Злые чудеса (сборник)
Шрифт:
У разведчиков обстоит еще печальнее. Часто, очень часто могил у них нет. Вообще. Ушла группа к немцам в тыл – и пропала, как в воду канула, причем навсегда, и мы никогда уже не узнаем, что с ними случилось. Бывают исключения, но крайне редко. Ну и еще случалось, что немцы перехватывали группу неподалеку от передовой, и те, кто разведчиков отправлял, слышали грохот внезапно вспыхнувшего близкого боя, как правило, жестокого и короткого. Тут уж, хотя никаких подробностей опять-таки неизвестно, присутствует полная ясность: напоролись…
Ну а сержанту Бунчуку нашими трудами достанется персональная могила на взаправдашнем
А вторая мысль – душу выворачивает от нелепости смерти. Положим, и в мирное время люди на гражданке гибнут очень даже нелепо, но на войне такое цепляет особенно остро. Как это было в прошлом году со старшим сержантом Рахмановым – орел парень, красавец, везучий, за всю войну получивший одно-единственное легкое ранение из тех, с которыми и в медсанбат не кладут, наград полна грудь – но вот сшибла его насмерть на улице такого же городка полуторка с пьяным шофером. Водилу отдали под трибунал, но ничего этим не исправишь и никого не вернешь. И еще пару-тройку подобных случаев помню, но не будем на них отвлекаться…
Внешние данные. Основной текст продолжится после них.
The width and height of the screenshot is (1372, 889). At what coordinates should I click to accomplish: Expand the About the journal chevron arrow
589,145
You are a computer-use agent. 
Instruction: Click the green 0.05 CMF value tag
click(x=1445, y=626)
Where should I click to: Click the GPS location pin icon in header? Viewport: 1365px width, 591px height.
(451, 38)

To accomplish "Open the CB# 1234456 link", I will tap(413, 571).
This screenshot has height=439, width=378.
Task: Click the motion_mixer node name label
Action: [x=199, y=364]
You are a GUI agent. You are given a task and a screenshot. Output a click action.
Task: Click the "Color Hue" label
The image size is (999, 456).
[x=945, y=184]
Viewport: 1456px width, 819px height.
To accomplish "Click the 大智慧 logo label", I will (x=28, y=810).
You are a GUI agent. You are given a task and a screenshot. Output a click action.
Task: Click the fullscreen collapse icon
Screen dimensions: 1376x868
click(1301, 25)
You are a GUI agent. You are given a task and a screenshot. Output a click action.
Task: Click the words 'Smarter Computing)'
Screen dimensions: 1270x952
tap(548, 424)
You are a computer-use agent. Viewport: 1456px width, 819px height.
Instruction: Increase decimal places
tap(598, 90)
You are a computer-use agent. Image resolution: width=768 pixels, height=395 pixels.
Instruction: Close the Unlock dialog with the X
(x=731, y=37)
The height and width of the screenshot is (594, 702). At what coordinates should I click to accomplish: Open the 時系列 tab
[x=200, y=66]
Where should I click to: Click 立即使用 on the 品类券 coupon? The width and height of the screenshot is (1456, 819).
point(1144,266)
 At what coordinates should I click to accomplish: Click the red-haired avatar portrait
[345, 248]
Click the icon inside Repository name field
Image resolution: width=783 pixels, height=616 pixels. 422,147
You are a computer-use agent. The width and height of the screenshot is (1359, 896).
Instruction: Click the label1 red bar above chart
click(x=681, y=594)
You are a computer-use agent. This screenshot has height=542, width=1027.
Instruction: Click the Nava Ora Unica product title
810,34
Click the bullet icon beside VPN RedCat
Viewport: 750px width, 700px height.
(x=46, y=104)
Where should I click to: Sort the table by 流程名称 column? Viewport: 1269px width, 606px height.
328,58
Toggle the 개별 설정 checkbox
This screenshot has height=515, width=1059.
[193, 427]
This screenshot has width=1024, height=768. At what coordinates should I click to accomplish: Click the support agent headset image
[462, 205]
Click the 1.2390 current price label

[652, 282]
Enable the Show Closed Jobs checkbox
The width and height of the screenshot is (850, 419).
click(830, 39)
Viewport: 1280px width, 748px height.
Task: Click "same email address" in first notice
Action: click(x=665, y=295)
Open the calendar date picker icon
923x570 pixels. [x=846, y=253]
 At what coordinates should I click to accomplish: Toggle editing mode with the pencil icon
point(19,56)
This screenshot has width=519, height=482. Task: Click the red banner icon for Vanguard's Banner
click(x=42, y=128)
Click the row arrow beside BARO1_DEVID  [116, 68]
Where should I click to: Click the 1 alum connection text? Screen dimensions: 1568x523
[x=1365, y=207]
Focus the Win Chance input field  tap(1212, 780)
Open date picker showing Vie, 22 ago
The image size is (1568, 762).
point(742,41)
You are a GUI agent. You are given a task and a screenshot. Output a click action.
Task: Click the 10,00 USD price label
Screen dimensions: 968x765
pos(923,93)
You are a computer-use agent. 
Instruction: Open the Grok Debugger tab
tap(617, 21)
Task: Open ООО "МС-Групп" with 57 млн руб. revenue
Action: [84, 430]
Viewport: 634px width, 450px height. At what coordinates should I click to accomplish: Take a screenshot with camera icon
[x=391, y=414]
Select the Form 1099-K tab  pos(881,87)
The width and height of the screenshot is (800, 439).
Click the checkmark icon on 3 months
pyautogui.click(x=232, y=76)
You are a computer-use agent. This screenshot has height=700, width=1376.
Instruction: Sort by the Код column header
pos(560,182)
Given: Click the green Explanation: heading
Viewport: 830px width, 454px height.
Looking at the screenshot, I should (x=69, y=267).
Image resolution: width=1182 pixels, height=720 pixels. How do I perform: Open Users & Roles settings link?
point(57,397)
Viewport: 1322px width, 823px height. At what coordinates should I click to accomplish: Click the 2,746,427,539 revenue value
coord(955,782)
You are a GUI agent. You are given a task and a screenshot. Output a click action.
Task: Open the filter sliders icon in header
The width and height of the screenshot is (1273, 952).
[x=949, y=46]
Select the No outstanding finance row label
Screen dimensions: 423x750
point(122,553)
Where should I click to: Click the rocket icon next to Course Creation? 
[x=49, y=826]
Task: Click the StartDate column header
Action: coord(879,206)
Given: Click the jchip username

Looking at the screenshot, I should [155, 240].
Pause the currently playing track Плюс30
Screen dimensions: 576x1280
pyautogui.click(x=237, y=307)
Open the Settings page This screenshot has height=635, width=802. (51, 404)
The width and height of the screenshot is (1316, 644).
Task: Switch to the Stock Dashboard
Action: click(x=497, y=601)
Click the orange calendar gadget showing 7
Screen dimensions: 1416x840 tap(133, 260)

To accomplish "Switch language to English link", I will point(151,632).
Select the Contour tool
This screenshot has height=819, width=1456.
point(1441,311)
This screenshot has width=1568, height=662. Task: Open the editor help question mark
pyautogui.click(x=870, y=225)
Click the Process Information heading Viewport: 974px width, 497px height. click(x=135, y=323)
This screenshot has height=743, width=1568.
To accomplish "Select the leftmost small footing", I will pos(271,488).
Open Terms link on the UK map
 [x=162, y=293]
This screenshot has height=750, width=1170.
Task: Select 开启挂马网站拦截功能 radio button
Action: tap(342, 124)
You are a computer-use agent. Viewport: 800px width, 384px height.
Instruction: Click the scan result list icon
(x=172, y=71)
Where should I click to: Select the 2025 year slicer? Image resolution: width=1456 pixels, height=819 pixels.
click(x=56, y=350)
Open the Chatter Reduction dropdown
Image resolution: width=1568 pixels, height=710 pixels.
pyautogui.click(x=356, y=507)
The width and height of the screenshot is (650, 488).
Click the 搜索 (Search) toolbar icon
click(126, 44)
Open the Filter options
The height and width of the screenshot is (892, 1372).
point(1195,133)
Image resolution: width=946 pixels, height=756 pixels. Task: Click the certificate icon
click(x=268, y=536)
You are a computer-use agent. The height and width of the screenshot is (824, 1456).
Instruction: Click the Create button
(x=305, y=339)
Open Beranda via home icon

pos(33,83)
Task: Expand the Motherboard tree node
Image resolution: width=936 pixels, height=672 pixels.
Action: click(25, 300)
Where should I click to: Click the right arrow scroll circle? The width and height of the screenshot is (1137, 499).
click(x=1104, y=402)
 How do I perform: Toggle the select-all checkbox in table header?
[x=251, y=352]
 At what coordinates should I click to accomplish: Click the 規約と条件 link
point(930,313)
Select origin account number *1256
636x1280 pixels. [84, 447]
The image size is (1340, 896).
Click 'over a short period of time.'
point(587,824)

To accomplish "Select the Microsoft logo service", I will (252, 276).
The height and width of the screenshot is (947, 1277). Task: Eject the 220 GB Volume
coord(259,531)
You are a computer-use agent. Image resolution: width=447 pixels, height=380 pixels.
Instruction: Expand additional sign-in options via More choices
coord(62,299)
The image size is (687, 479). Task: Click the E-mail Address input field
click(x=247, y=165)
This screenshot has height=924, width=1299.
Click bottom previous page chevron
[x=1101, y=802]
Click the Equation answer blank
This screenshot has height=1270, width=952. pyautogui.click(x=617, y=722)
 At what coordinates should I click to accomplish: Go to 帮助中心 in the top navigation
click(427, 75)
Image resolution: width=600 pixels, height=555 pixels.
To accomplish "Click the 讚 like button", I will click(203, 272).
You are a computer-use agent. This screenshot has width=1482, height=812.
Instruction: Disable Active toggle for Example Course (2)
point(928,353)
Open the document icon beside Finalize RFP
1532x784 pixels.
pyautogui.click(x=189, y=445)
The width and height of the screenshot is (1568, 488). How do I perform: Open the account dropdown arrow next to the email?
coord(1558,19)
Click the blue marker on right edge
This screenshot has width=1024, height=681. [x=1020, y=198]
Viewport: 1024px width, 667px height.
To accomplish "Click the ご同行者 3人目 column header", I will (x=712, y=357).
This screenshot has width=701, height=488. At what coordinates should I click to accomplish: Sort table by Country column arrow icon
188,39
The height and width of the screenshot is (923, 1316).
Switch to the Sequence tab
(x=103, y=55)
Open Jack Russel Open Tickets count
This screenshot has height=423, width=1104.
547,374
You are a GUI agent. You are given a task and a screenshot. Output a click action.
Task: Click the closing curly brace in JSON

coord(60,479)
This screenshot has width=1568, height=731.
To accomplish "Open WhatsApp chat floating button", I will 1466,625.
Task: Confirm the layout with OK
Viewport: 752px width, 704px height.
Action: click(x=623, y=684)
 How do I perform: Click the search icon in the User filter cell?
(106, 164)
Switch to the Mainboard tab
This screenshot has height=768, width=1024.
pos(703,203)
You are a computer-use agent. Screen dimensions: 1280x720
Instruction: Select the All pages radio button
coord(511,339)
Похороны назначили на завтрашний полдень, когда должны были сделать гроб, скромный обелиск и выкопать могилу. А часа в три дня у меня неожиданно появился Веня Трофимов и, узнав, что у меня нет никаких срочных дел, закрылся со мной в моем кабинетике. Молчал и курил с непонятным видом, словно решался на что-то – а ведь он был не из нерешительных. И наконец с видом человека, бросающегося очертя голову в холодную воду (или даже взмывающего из окопа по команде к атаке – чересчур уж был напряжен и собран), сказал:
– Костя, ты только не подумай, что я сошел с ума… Я в здравом рассудке, честное слово. Ты наверняка не поверишь, но так оно все и обстоит…
Хорошенькое начало, правда? Я уставился на него в совершеннейшем изумлении, а он, словно свалив с плеч тяжелую ношу, заговорил уже свободнее:
– Понимаешь ли… Я о Бунчуке, он не сам умер, его убили, Костя. И убил его Гришка Лезных…
«Все же какая-то отрава? – промелькнуло у меня в голове. – И на вскрытии обнаружили? Ситуация…»
Так я и спросил:
– Неужели отрава? Мелькала у меня такая дурная мысль…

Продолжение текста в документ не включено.